▸ What you have to do:
Look below for the line that contains "The height and", then copy it and each following line to the end of the records, minus any pictures.

BEGIN

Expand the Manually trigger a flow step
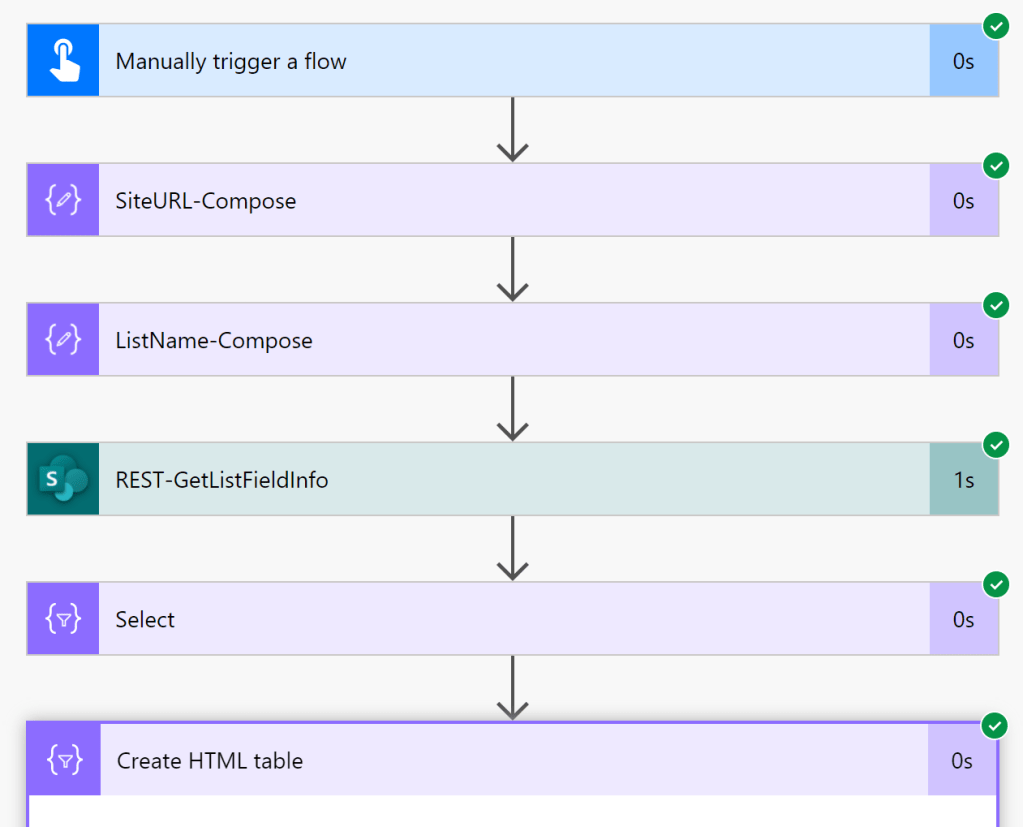 pyautogui.click(x=500, y=61)
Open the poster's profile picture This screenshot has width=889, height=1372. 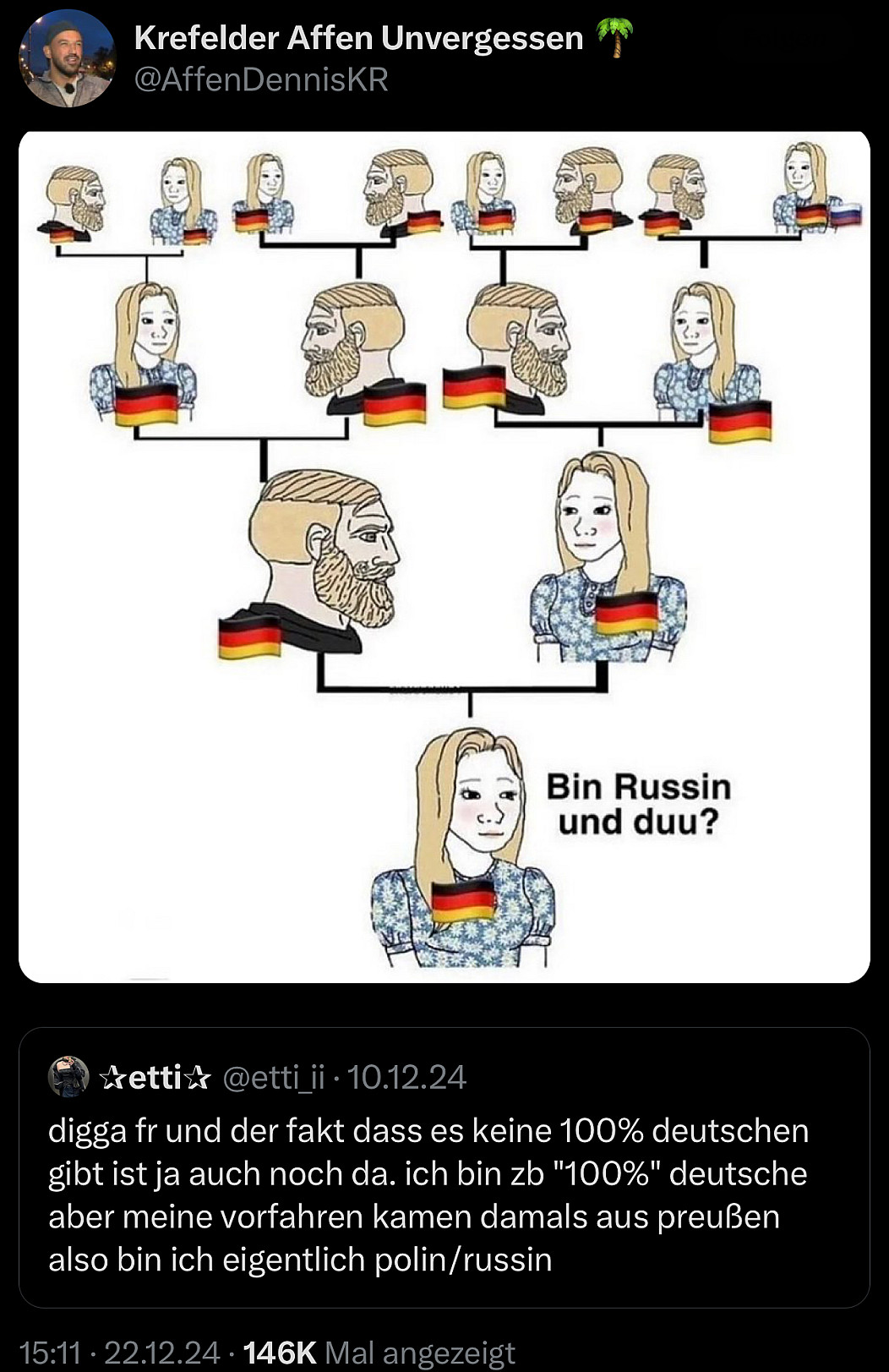pyautogui.click(x=67, y=58)
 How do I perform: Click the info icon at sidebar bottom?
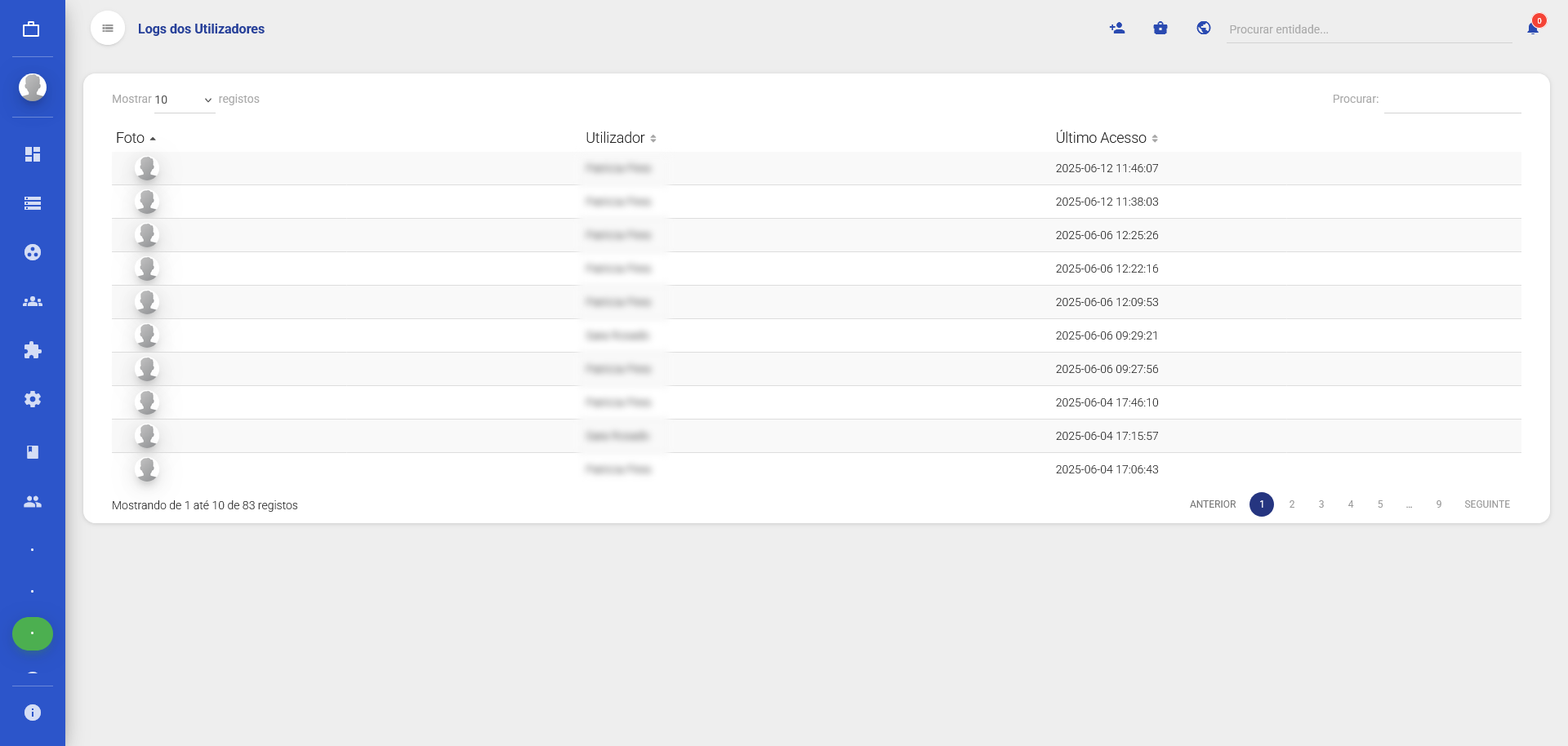click(x=33, y=713)
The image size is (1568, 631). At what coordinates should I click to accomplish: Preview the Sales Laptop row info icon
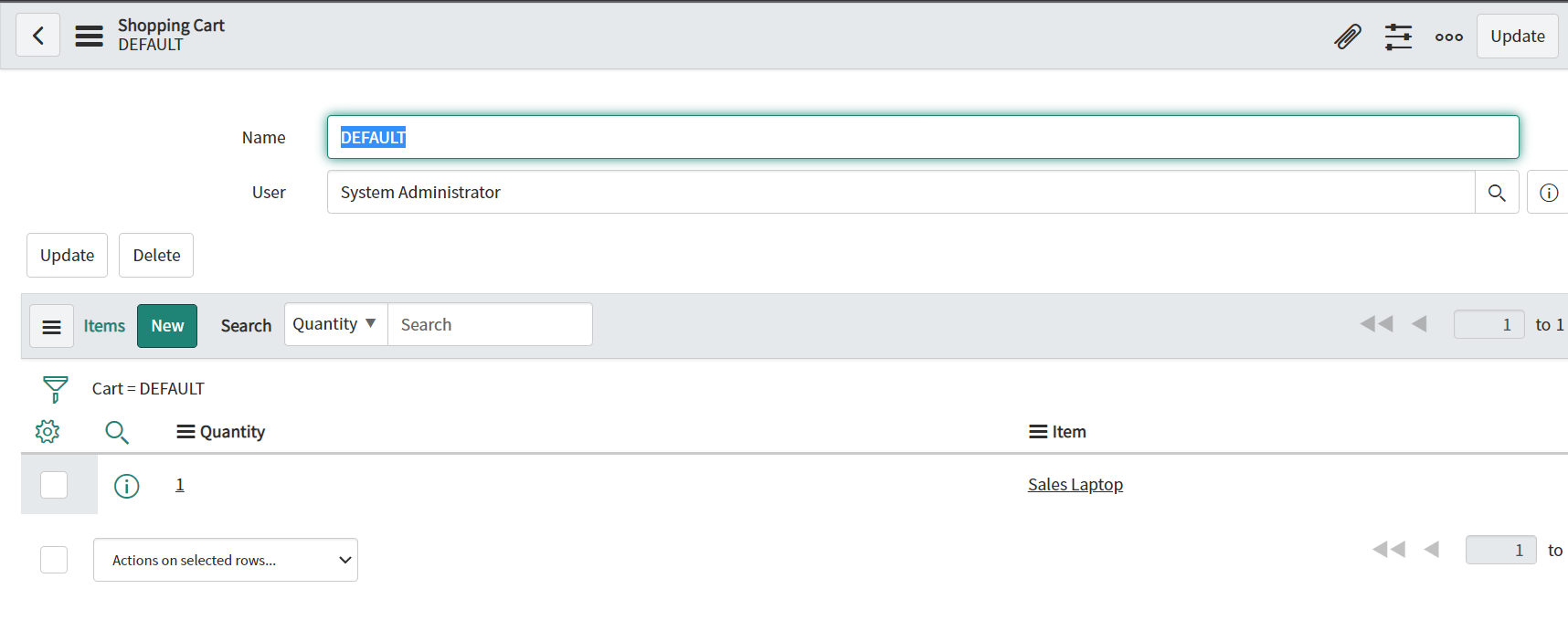(126, 486)
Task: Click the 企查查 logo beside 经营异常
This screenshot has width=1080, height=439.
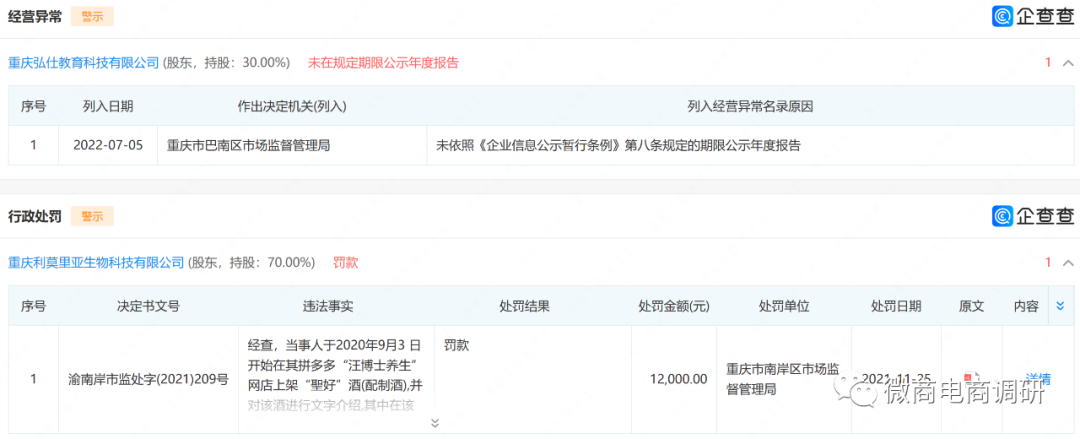Action: (x=1033, y=16)
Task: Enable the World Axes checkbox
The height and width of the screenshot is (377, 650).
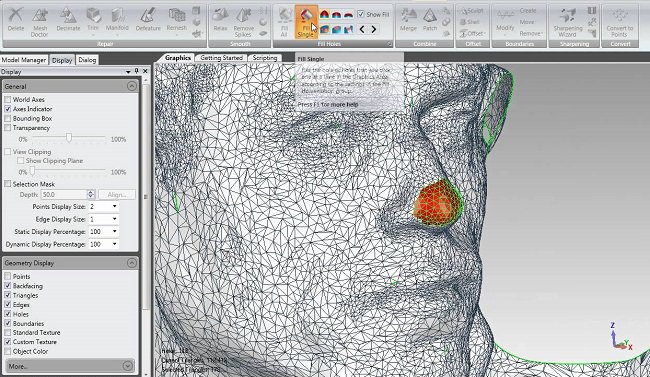Action: pos(7,100)

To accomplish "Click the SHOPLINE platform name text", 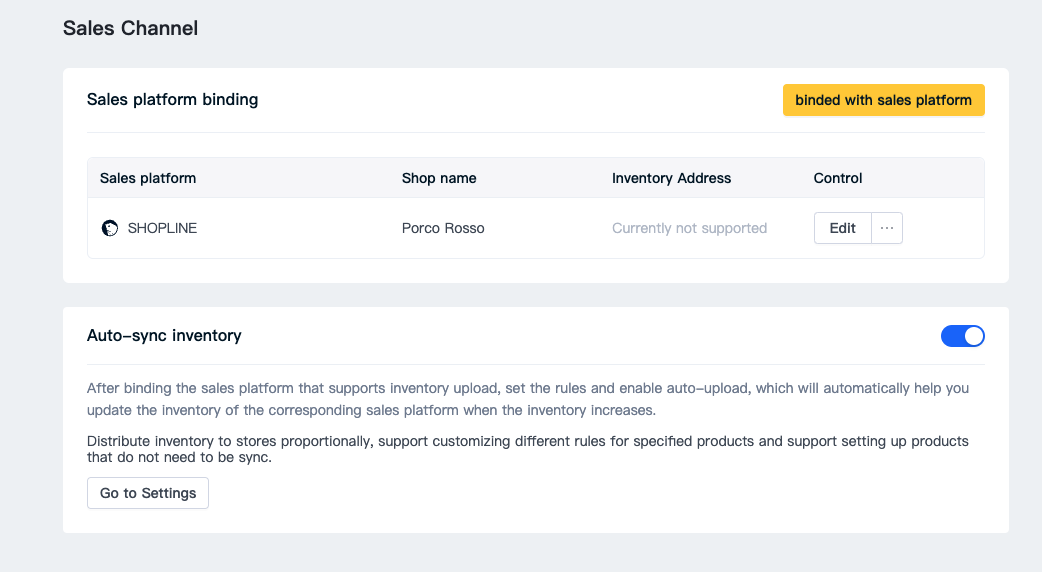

END

▸ Task solution:
The height and width of the screenshot is (377, 650).
Action: pos(7,100)

To accomplish "Click the SHOPLINE platform name text", 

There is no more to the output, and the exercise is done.